Cet article est une contribution de la communauté. L'auteur est Minzhi He, auditeur de CertiK.
Les opinions exprimées dans cet article sont celles du contributeur/auteur et ne reflètent pas nécessairement les opinions de Binance Academy.
Résumé
Les ponts blockchain sont fondamentaux pour parvenir à l’interopérabilité dans l’espace blockchain. Par conséquent, la sécurité de la technologie de pontage entre chaînes est cruciale. Certaines vulnérabilités courantes en matière de sécurité des ponts blockchain incluent une vérification insuffisante en chaîne et hors chaîne, une mauvaise gestion des jetons natifs et une mauvaise configuration. Pour garantir que la logique de vérification est solide, il est recommandé de tester le pont inter-chaînes contre tous les vecteurs d'attaque possibles.
Introduction
Un pont blockchain est un protocole qui relie deux blockchains et leur permet d'interagir. Grâce au pont blockchain, si les utilisateurs souhaitent participer aux activités DeFi sur le réseau Ethereum, il leur suffit de détenir du Bitcoin et n'ont pas besoin de le vendre pour atteindre leurs objectifs.

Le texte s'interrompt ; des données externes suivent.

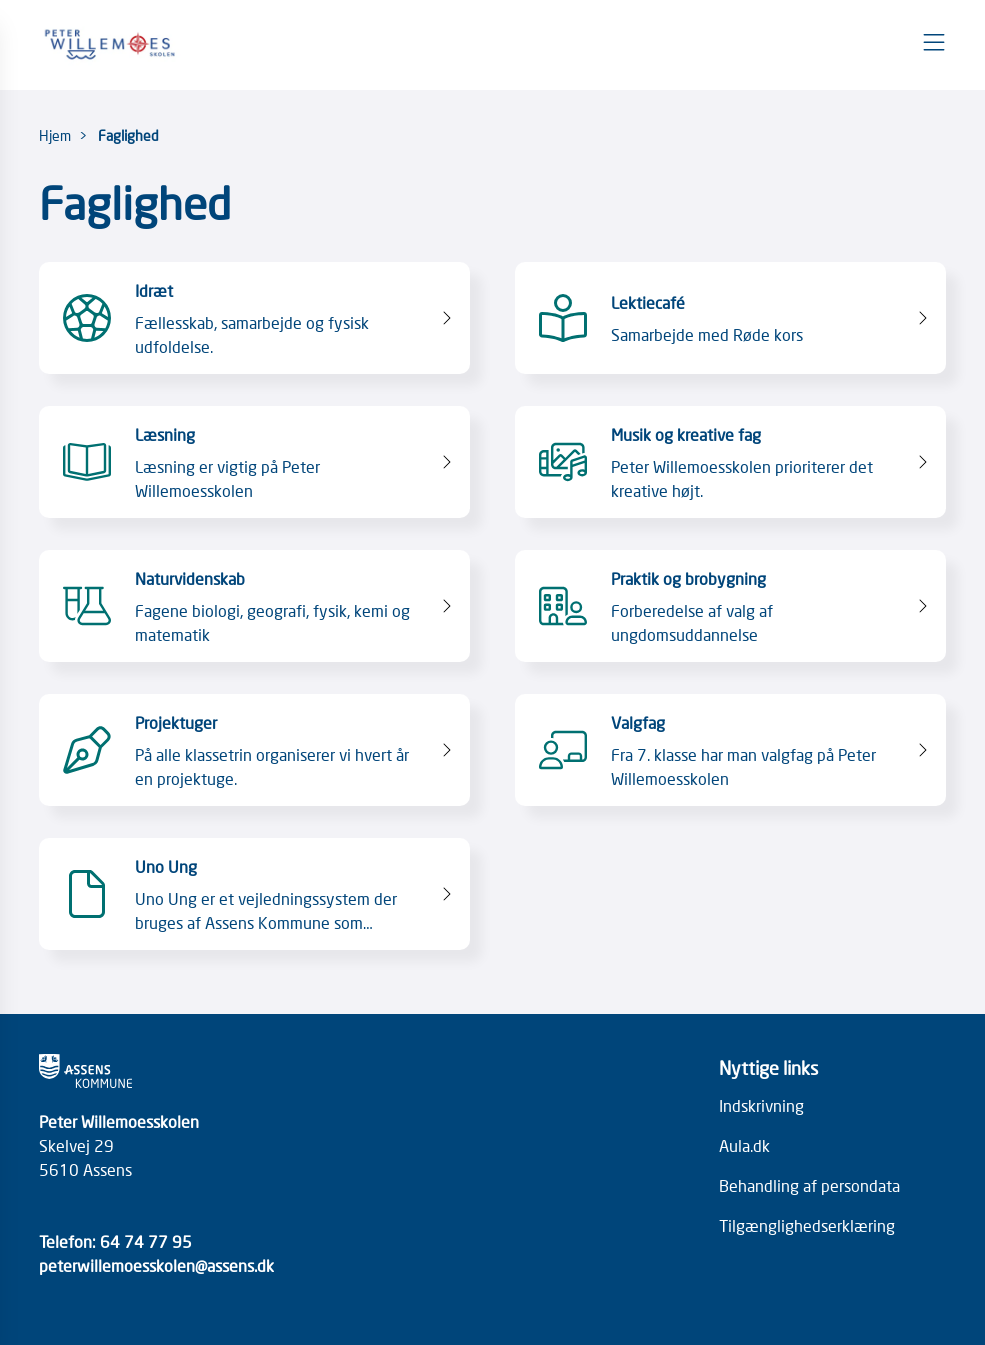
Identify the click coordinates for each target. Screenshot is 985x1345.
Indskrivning (761, 1105)
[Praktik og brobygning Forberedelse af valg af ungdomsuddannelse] (730, 606)
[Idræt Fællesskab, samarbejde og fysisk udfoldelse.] (254, 318)
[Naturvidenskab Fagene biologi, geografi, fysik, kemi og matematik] (254, 606)
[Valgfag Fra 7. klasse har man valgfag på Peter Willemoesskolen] (730, 750)
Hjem (55, 135)
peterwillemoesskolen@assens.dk (156, 1265)
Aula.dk (744, 1145)
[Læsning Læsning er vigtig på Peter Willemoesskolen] (254, 462)
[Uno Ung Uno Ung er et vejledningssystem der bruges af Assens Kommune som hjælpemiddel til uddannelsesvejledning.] (254, 894)
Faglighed (128, 135)
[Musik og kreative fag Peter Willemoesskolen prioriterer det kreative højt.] (730, 462)
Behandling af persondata (809, 1185)
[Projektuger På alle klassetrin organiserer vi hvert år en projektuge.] (254, 750)
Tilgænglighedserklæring (807, 1225)
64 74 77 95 (146, 1241)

Le pont Blockchain est la base de l’interopérabilité dans le domaine de la blockchain. Ils utilisent diverses vérifications en chaîne et hors chaîne pour fonctionner, il peut donc également exister différentes vulnérabilités de sécurité.

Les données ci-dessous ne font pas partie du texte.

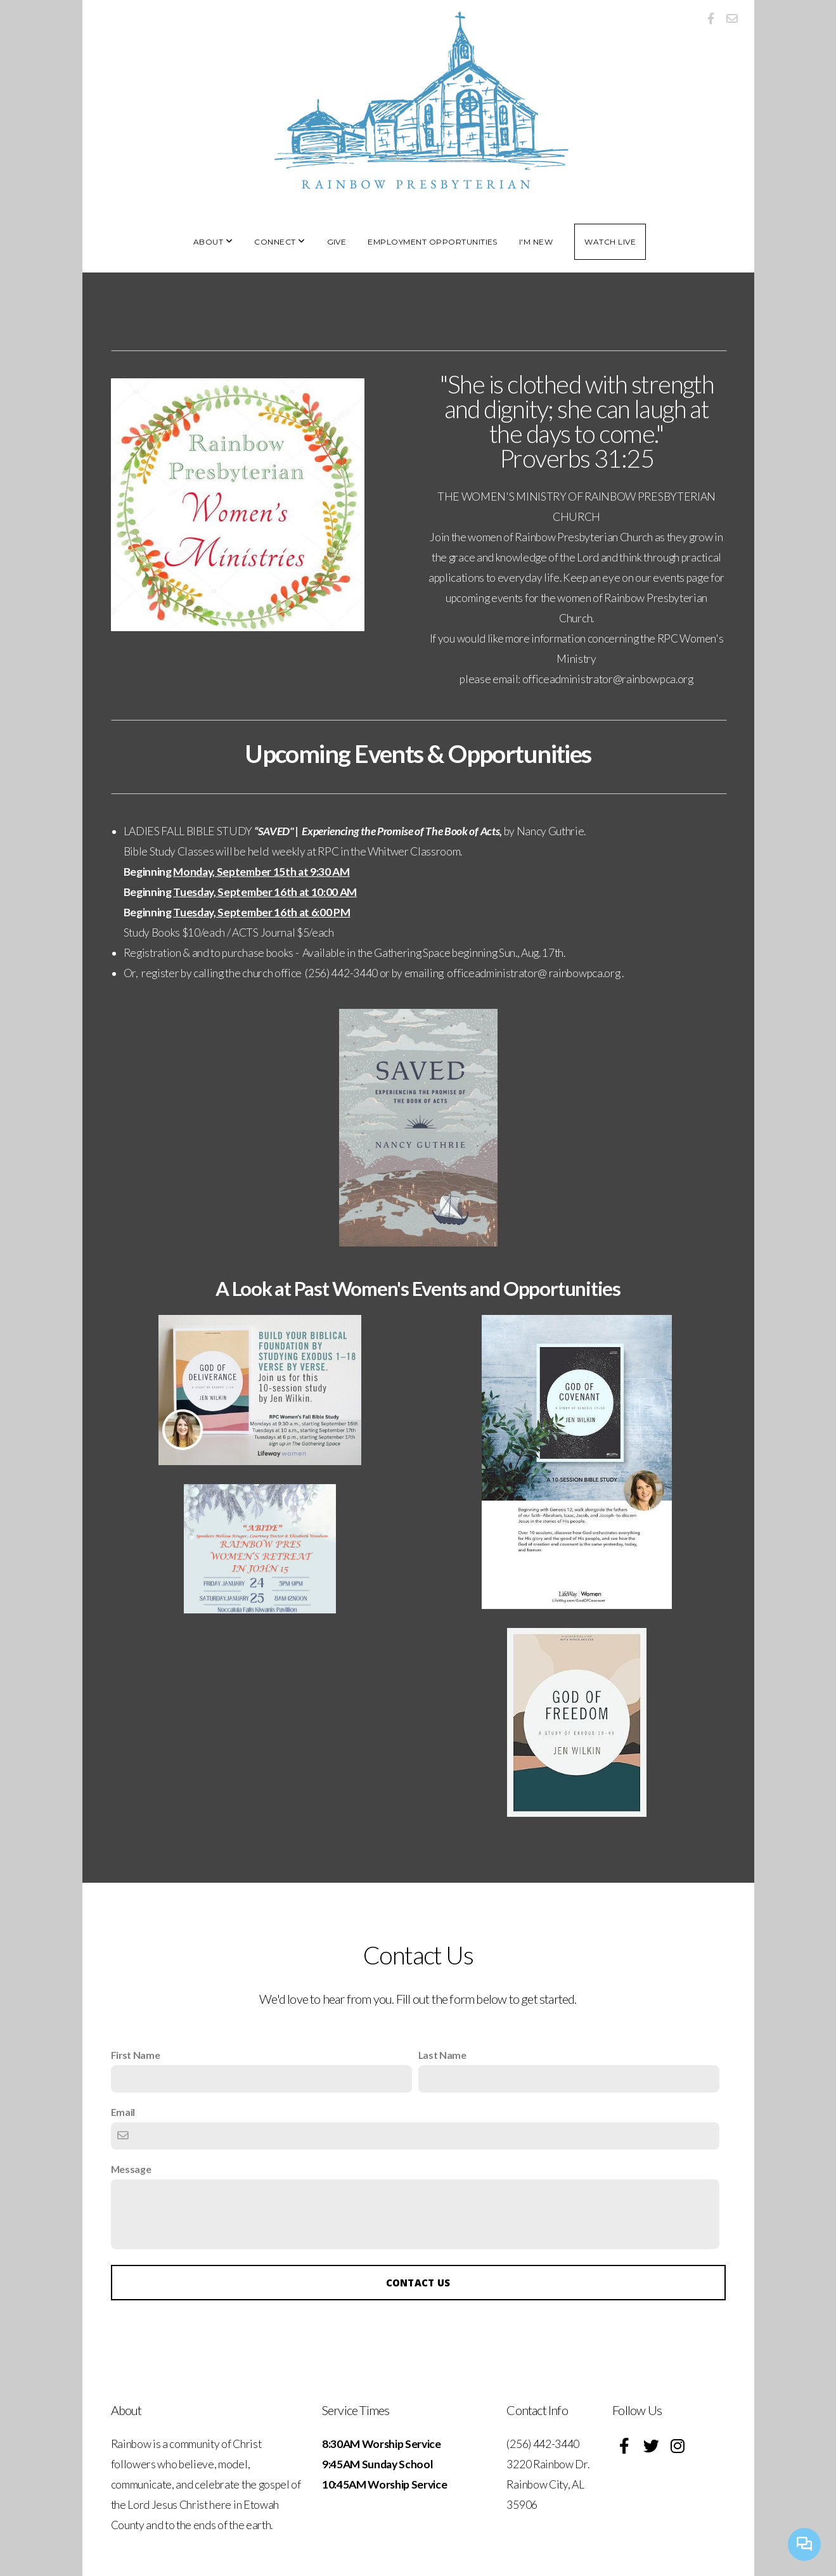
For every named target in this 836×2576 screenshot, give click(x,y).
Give (337, 242)
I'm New (536, 242)
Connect (279, 242)
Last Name (442, 2055)
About (213, 242)
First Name (135, 2055)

Pourquoi la sécurité des ponts blockchain est-elle critique ?
Les ponts blockchain contiennent généralement des jetons que les utilisateurs souhaitent transférer d'une chaîne à une autre. Les ponts blockchain sont généralement déployés sous la forme de contrats intelligents. À mesure que les transferts entre chaînes continuent de s'accumuler, un grand nombre de jetons seront détenus sur le pont. Cette énorme richesse en fera une cible convoitée pour les pirates.
De plus, la surface d’attaque des ponts blockchain a tendance à être importante en raison des nombreux composants impliqués. Par conséquent, les criminels sont fortement incités à cibler les applications inter-chaînes afin d’obtenir de grandes sommes d’argent.
Selon les estimations de CertiK, les attaques de ponts blockchain ont causé plus de 1,3 milliard de dollars de pertes en 2022, soit 36 % des pertes totales cette année-là.
Vulnérabilités de sécurité courantes du pontage inter-chaînes
Pour améliorer la sécurité d'un pont blockchain, il est important de comprendre les vulnérabilités courantes de sécurité des ponts inter-chaînes et de tester le pont blockchain avant de le lancer. Ces vulnérabilités proviennent principalement des quatre aspects suivants :
Vérification en chaîne insuffisante
Pour les ponts blockchain simples, en particulier ceux conçus pour une dApp spécifique, il n'y a généralement qu'un niveau minimal de vérification en chaîne. Ces ponts s'appuient sur un backend centralisé pour effectuer des opérations de base telles que la frappe, la gravure et les transferts de jetons, toutes les vérifications étant effectuées hors chaîne.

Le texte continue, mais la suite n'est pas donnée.